冷めても食べないと
「すみません、いまのは嫉妬です」飯田は苦笑した。
「付き合いたてで嫉妬なんて、本当に学生みたいですよね? ひょっとして、お仕事のことで悩んでいるんじゃないですか」
ナオコは心底参ってしまった。当たりだ。飯田は本当に人をよく見ている。
「さすが心理カウンセラーですね……」と、感心する。
「心理カウンセラーじゃないですよ」と、彼は恥ずかしそうにした。
「ただ……営業っていうのは、相手の顔色をよく見なきゃいけない仕事ですからね」
最初からぎこちないカラ元気は看破されていたようだ。気恥ずかしくなって「すみませんでした」と小さくなる。

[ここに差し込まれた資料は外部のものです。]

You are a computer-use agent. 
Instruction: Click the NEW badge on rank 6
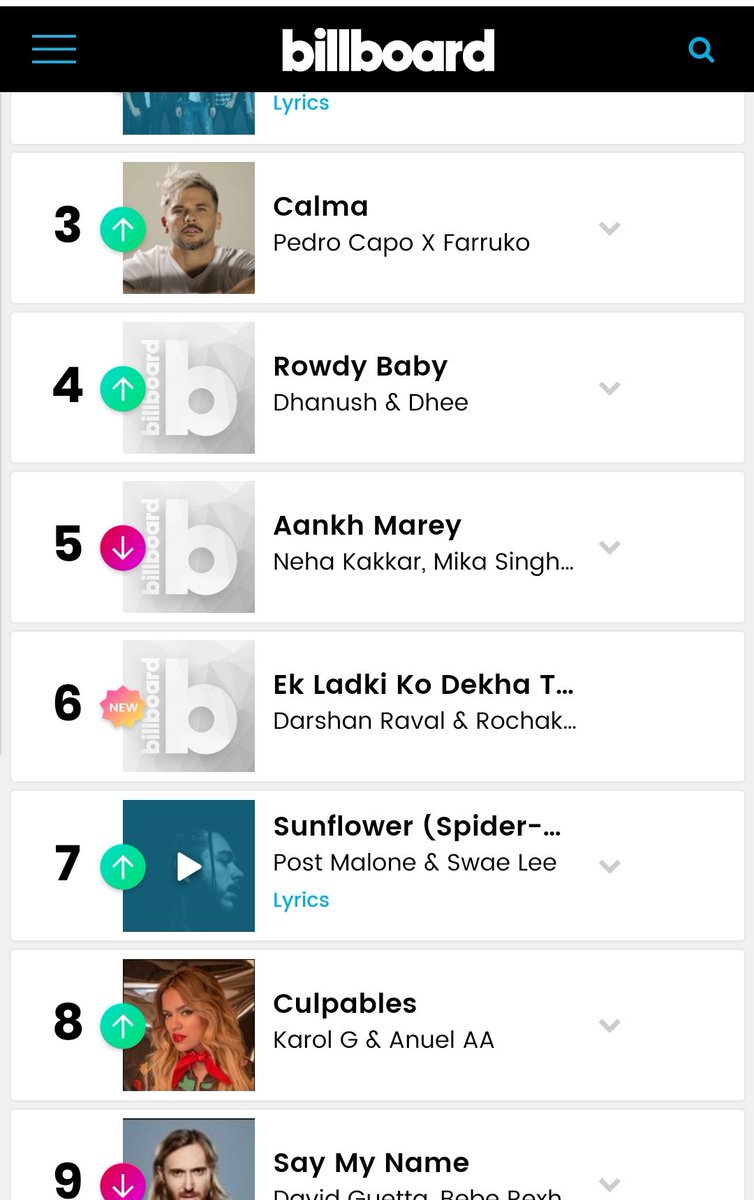click(123, 707)
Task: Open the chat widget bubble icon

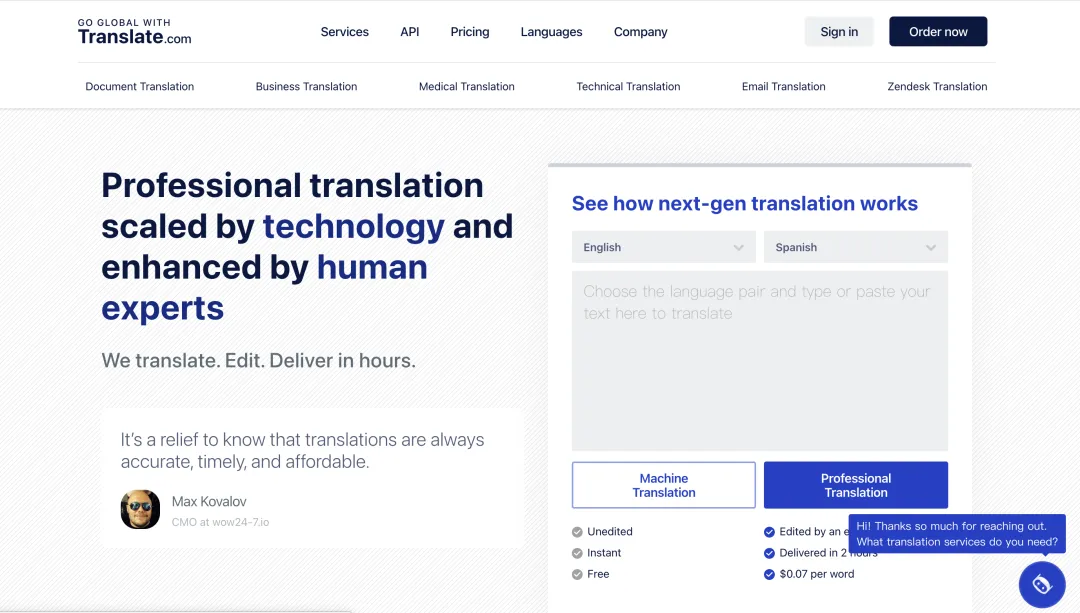Action: [x=1041, y=584]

「頼れないとか、そういうふうに思っていたわけじゃないんです」
「大丈夫ですよ。話しづらかったら、ぼくの昔話でもしますし。そうですね、兄たちの東大あるあるとか、けっこう飲み会の受けがいいですよ?」
飯田がおどけたように話すので、感謝の気持ちがうまれた。本当に彼は気づかいの人だ。
「以前に話した、上司の話おぼえていますか?」とナオコは切りだした。
「じつはその人にひどいことを言っちゃって……それで少し落ちこんでいます。情けない話ですが」
実のところ事態はもっと複雑かつ深刻なのだが、それを彼に話すことはできない。ただ山田との気まずさは目下の悩みだった。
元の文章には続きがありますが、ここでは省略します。